You see, Gipps-Kent represented that quiet boy in the back of the class that the C-crowd girls always had a crush on. Of course secretly I was one of their number (the C-crowd girls that is). He would be the sort of bloke I would fantasize about having a sleepover with where we would stay up all night and talk about geeky things and then I'd turn up the thermostat to coax him out of his pajama bottoms. Then we'd wake up early and watch Battle of the Planets over a bowl of Count Chocula.

And so I would wear out the rewind button on the Betamax to rewatch his scenes over and over again. Considering a good many of his scenes were with Lalla Ward, I didn't know whether I was coming or going. Yes, yes, being a teenager is one screwed up existence, yadda, yadda pass the Chocula.

Sadly Simon Gipps-Kent died of a morphine overdose in 1987. His last role was as Rudkin the messenger in the un-aired pilot for the original Blackadder series. Of course where I was originally a 15 year old ogling a 21 one year old who looked 15, I'm now a 42 year old who looks 35 shaking my head at a perfectly preserved ghost.

Television messes with your mind that way. Seventeenth century denizens simply didn't have to contend with this. Everyone around them sagged and got liver spots and with the possible exception of rich people having paintings of themselves that were idealized in the first place, people only had their dubious memories to rely on.

But there he is, forever stuck at 21 going on 16 for me to return to, rewatch after rewatch. My tastes have changed drastically, but it gives me some small insight into those strange middle aged women who still fawn over Davy Jones or New Kids on the Block. Somewhere between the haze of memory and the cold hard light of television lies...Simon Gipps-Kent.

********

Watching The Horns of Nimon is always a bittersweet experience. Unlike many fans I love it in all its campy, cheap goodness. Romana gets to play the Doctor-y role and she presides like queen bee over a pantomime proceedings. Her moral outrage is classic Doctor. Graham Crowden is horridly over-the-top so you do have to squint a little when watching his scenes (or put some cheesecloth over the screen).
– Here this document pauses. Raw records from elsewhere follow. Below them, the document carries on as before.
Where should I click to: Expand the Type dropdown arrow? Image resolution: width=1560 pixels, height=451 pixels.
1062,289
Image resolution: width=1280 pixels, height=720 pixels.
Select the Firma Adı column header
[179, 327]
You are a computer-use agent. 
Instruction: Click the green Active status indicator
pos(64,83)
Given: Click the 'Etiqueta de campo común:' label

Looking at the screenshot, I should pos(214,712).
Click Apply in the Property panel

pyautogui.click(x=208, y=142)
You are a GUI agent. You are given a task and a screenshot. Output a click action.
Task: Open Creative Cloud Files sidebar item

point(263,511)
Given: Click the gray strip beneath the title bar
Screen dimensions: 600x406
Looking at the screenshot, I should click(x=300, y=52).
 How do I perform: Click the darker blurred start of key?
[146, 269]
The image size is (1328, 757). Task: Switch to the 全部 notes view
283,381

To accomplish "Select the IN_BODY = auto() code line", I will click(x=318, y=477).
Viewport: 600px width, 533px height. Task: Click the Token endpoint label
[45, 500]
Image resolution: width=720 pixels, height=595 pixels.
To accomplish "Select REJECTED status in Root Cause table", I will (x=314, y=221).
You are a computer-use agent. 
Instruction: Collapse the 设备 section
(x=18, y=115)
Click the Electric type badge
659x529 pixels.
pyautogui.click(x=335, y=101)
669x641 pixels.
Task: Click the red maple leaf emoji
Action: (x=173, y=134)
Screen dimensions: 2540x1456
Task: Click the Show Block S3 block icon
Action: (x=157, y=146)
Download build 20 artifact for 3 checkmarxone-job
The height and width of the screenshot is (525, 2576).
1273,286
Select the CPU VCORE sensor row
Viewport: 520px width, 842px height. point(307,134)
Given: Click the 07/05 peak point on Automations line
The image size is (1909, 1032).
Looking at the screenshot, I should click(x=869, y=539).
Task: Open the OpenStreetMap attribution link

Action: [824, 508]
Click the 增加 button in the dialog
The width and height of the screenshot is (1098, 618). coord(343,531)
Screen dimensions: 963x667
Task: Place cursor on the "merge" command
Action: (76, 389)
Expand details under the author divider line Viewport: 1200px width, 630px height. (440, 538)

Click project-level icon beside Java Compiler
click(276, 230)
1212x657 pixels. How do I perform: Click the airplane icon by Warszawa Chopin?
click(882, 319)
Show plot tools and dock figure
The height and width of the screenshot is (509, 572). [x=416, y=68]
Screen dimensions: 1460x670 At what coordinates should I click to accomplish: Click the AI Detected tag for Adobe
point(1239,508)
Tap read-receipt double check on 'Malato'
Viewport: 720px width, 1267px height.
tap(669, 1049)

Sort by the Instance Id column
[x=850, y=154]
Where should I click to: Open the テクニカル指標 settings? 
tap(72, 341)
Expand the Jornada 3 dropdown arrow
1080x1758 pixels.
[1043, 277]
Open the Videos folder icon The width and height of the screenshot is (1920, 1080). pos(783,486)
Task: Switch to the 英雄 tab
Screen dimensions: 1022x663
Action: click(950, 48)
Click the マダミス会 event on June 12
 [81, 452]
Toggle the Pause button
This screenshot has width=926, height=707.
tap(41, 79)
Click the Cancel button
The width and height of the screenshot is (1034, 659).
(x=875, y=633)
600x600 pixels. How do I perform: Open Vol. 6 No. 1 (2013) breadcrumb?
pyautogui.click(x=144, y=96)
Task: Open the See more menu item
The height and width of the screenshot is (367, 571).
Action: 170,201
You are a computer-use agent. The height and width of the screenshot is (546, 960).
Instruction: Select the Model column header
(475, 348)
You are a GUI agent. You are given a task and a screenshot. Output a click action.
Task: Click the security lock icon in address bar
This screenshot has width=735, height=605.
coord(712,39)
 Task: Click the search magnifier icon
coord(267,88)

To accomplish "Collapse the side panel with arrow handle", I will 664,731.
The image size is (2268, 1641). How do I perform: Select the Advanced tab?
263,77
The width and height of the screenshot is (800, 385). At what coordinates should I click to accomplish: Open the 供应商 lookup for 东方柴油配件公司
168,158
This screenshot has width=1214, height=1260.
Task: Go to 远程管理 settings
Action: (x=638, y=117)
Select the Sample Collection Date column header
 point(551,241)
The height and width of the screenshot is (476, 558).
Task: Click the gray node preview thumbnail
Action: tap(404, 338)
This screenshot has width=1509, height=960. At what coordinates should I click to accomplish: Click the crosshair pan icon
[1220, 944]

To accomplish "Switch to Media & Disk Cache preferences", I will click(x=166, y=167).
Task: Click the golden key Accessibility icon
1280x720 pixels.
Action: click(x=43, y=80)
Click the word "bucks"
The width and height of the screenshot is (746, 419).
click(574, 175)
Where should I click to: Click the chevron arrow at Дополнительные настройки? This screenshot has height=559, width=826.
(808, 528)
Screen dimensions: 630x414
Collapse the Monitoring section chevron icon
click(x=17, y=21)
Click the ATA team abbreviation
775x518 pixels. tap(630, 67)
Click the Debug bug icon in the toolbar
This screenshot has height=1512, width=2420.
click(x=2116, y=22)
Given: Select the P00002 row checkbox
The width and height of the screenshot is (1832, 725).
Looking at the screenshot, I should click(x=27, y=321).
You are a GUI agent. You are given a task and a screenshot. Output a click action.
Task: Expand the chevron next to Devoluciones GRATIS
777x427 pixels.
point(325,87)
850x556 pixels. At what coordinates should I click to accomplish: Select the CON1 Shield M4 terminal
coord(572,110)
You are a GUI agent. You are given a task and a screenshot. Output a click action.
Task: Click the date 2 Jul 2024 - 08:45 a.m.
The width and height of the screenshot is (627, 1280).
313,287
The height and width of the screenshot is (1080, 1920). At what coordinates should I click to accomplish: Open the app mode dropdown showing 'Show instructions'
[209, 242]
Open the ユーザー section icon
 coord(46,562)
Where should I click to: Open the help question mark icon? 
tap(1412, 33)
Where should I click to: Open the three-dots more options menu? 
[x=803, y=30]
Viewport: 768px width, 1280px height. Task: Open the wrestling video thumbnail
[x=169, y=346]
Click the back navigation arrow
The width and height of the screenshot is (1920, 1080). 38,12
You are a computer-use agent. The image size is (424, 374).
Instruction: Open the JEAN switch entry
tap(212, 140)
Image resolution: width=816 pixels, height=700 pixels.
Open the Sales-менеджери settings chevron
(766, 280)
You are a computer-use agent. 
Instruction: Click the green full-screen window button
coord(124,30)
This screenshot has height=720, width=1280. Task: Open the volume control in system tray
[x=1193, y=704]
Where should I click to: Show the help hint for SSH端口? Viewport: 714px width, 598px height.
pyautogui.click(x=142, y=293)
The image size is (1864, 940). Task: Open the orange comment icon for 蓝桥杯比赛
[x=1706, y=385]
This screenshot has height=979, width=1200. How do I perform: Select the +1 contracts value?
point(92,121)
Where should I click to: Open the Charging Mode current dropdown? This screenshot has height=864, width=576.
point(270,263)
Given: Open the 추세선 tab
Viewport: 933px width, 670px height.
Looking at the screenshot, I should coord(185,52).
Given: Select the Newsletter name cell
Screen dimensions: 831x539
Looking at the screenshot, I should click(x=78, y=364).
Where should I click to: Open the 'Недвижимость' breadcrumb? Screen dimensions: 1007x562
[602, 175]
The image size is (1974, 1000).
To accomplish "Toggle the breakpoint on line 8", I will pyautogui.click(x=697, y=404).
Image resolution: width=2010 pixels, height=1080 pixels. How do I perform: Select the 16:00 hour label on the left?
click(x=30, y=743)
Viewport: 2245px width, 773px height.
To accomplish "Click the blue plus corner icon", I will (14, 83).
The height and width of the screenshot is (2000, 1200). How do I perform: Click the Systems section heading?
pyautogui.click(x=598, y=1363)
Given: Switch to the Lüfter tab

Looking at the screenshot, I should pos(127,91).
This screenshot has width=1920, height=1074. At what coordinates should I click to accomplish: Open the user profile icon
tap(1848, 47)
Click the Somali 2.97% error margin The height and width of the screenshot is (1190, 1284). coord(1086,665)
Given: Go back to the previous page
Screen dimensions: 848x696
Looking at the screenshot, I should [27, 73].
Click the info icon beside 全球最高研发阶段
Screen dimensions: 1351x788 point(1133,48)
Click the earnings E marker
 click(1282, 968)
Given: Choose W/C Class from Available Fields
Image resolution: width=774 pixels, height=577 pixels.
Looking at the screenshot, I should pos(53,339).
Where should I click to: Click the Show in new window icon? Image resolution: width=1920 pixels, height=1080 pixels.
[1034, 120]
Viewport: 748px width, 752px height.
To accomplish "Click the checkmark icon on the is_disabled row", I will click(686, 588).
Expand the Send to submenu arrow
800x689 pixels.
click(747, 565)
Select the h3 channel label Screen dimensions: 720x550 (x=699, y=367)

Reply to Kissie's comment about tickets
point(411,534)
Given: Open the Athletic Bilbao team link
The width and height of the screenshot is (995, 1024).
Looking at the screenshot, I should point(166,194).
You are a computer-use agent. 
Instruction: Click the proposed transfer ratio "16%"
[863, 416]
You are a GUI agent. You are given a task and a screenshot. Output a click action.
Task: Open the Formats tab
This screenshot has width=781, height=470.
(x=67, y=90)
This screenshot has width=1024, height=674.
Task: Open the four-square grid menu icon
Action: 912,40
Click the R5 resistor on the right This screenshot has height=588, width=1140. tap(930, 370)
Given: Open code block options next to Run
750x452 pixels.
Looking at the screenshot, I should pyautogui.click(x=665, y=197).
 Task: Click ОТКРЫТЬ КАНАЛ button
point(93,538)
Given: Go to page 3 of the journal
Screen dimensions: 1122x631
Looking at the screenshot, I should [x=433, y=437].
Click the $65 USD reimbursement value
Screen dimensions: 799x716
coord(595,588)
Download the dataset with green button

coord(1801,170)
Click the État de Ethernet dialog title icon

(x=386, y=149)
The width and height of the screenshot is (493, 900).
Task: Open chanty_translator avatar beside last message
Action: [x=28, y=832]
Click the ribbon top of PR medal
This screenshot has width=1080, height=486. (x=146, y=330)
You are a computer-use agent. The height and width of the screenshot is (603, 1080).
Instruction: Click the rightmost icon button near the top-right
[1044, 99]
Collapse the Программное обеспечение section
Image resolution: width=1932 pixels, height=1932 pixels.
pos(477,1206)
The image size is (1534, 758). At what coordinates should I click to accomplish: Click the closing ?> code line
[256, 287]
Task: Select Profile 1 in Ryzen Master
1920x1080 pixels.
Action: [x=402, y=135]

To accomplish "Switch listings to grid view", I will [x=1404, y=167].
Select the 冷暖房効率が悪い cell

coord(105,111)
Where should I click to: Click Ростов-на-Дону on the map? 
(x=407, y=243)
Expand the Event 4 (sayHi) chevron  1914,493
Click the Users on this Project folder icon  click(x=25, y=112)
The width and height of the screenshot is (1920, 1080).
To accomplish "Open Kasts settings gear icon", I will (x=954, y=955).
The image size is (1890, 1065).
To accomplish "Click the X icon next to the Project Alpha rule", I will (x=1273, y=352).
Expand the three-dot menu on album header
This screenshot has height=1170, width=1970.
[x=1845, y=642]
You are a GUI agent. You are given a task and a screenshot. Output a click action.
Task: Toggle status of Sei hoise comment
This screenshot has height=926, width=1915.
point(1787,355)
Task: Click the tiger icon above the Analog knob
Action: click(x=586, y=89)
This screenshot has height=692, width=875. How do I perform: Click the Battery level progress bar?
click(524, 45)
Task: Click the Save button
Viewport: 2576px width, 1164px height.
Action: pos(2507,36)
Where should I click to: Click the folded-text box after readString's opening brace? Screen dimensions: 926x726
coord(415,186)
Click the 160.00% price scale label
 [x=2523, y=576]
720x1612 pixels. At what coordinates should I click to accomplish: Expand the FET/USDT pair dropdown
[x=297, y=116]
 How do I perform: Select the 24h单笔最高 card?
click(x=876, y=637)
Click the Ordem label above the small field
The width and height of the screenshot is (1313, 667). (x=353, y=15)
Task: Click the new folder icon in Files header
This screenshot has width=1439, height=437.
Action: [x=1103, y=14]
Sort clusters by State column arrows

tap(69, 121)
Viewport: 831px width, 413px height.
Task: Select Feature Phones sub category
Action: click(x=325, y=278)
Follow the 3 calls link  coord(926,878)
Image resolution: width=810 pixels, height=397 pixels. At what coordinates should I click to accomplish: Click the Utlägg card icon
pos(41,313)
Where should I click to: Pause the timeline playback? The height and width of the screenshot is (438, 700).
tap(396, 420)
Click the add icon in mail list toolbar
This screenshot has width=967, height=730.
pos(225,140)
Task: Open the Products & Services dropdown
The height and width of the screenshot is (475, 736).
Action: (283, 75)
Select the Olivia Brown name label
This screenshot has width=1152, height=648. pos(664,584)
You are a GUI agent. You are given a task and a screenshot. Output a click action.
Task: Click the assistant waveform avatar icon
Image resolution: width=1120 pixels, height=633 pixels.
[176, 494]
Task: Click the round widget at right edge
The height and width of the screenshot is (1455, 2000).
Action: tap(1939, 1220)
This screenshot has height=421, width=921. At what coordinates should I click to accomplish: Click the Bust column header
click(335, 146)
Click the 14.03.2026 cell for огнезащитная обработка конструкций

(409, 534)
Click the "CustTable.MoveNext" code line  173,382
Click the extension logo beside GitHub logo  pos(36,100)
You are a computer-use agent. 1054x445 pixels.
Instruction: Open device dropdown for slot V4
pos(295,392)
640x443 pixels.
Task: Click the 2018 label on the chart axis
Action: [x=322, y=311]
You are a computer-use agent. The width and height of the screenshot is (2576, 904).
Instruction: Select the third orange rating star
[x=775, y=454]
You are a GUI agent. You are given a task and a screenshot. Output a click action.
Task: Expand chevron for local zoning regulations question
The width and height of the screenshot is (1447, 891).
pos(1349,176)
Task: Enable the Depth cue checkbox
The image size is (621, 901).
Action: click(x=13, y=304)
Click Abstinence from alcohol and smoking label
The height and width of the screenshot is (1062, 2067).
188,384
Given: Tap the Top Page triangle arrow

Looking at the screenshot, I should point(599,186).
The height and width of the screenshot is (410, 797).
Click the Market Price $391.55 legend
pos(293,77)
But no, what really grabs at my heartstrings is the final appearance of the diamond logo opening and classic arrangement of the title music. Despite how campy and light the series had become, that opening still gave it gravitas and history (right back to season 11 and Jon Pertwee). Of course at 15, what was to come the following week was unbelievably exciting (more on that next time), but as the years go by I am struck by the sense of loss. After all it was that classic opening that first drew my attention to the show.

Bernard Lodge's slit-scan technique is brilliant. So much so that I was rapt watching him explain it on a recent DVD featurette. Farewell, diamond logo opening, I shall miss you. Yes, I shall miss you.

Original viewing date: November 17, 1984

Wine:
Dancing Bull Zinfandel! How brilliant is that.

Music: "Infatuation" by Rod Stewart. I have fond memories of watching the video at the time with a friend, as we pissed ourselves laughing. Rod Stewart stalking Key Lenz (while overfeeding his fish), but obviously more obsessed with his own body. And that ridiculous scene of him on the merry-go-round at the end looking petulant and rejected. The past is truly an embarrassing place.